| Guardando a venticinque anni di attivita' del Consiglio Superiore
della Magistratura, l' A. segnala con forza l' esigenza di una
riflessione degli studiosi che muova da una rigorosa analisi delle
norme costituzionali. In particolare, l' A. osserva che nel disegno
delle norme costituzionali il Consiglio Superiore della Magistratura
e' organo di garanzia della intransigente difesa dell' indipendenza
della magistratura, il suo ruolo consistendo appunto nell' elaborare
strumeni di governo amministrativo e disciplinare dell' ordine
giudiziario tutti orientati in direzione di quella garanzia. Al tempo
stesso l' A. osserva che nel disegno costituzionale non esiste alcuna
legittimazione del Consiglio Superiore della Magistratura allo
svolgimento di un ruolo politico (o di orientamento politico della
magistratura). In questa prospettiva, l' A. opera una concisa sintesi
delle esperienze di governo del giudiziario maturate dal Consiglio
Superiore della Magistratura dagli anni Sessanta alle tormentate
esperienze degli anni Ottanta, che nel loro insieme valuta in modo
fortemente positivo. A suo avviso, anche negli anni piu' recenti, non
sono tuttavia mancati i fenomeni di segno negativo, che in misura
decisiva si devono a tre ordini di fattori: lo stato di autentico
degrado della legislazione di ordinamento giudiziario, le proiezioni
sul Consiglio stesso degli interessi di corporazione (attivati dalle
organzzazioni di corrente della magistratura), le interferenze della
politica nelle cose del giudiziario. Da cio' visibili punti di caduta
del disegno costituzionale e, a sentire l' A., una autentica crisi di
identita' del Consiglio Superiore della Magistratura, diventata
particolarmente grave nel corso degli anni Ottanta. Una crisi di
identita' tanto piu' inquietante se mai "politica" del Consiglio
Superiore e suo indirizzo politico dovessero significare prassi di
governo amministrativo e di governo disciplinare della magistratura
esposte al rischio di interferenze nel modo di svolgimento dell'
attivita' giurisdizionale. Come osserva l' A., il giudice infatti e'
soggetto soltanto alla legge, e non e' pensabile che sia al tempo
stesso soggetto ai poteri discrezionali di un Consiglio Superiore
della Magistratura politicamente orientato orientato.

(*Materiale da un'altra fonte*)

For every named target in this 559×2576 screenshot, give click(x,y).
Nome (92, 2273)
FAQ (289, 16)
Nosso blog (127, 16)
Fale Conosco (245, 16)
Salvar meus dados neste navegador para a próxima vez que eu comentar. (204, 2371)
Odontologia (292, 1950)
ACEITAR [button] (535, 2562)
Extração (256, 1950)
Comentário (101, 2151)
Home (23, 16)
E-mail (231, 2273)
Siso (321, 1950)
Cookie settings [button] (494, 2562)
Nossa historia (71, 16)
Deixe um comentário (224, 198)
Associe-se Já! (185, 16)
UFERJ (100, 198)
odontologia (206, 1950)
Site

Muovendo da
queste premesse, il discorso dell' A. svolge percio' rilievi
fortemente polemici nei confronti dei progetti di ingegneria
istituzionale oggi in corso di elaborazione presso i teorici di una
qualche soggettivita' politica dell' organo di governo della
magistratura, che per i motivi indicati sembrano essere
pericolosamente eversivi del disegno delle norme costituzionali.